• _REQUIRED WORK_:
Reproduce exactly, and only, the lines below from the one containing "Click the At" through the one containing "Task: Open 大货款号管理 in the sidebar".

Stored items
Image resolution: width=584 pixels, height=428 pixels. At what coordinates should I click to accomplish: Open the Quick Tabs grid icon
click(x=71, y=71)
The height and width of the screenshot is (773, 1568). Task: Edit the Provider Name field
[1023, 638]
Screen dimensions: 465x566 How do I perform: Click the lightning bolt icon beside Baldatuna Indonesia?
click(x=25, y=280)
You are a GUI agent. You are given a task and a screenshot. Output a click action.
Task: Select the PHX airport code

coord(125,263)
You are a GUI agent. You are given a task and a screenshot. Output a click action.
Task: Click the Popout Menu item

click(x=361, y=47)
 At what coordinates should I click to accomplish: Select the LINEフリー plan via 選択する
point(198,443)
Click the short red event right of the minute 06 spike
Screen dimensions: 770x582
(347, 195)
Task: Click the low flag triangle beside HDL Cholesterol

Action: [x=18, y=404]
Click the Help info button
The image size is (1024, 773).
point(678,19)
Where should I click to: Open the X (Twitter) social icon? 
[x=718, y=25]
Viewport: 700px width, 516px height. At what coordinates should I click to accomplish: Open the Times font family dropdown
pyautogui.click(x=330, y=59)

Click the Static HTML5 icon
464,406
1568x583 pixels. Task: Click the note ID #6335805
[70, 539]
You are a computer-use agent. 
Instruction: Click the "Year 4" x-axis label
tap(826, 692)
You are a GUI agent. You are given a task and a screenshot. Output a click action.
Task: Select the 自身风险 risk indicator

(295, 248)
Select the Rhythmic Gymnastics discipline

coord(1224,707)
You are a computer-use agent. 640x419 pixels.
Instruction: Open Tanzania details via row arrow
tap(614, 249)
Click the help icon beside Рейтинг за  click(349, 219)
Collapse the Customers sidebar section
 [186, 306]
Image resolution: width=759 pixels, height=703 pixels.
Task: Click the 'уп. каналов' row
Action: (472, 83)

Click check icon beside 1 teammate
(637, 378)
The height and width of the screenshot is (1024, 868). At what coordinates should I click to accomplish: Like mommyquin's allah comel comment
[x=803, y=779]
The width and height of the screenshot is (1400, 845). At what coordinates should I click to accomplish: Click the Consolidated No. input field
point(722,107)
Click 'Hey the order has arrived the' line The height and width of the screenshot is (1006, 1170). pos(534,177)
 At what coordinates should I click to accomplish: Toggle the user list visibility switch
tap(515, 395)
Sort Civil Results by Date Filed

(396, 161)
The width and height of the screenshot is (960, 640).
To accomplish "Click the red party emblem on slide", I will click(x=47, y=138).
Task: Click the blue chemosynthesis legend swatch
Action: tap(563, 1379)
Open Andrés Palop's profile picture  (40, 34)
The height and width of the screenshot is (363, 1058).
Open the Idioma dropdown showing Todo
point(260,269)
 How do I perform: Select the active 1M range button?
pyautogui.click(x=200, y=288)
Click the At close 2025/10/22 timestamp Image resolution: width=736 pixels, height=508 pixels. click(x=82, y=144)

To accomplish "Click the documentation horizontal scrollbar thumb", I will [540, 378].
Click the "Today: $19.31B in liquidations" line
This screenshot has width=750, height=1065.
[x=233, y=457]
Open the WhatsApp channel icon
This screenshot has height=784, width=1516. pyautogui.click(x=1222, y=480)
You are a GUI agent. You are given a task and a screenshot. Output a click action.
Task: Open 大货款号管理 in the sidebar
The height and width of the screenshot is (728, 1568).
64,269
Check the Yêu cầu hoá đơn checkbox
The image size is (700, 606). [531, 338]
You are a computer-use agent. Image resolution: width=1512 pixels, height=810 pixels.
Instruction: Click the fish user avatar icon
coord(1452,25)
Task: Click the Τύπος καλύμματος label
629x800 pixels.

• _TASK OUTPUT_:
Click the At close 2025/10/22 timestamp Image resolution: width=736 pixels, height=508 pixels. click(x=82, y=144)

To accomplish "Click the documentation horizontal scrollbar thumb", I will [540, 378].
Click the "Today: $19.31B in liquidations" line
This screenshot has width=750, height=1065.
[x=233, y=457]
Open the WhatsApp channel icon
This screenshot has height=784, width=1516. pyautogui.click(x=1222, y=480)
You are a GUI agent. You are given a task and a screenshot. Output a click action.
Task: Open 大货款号管理 in the sidebar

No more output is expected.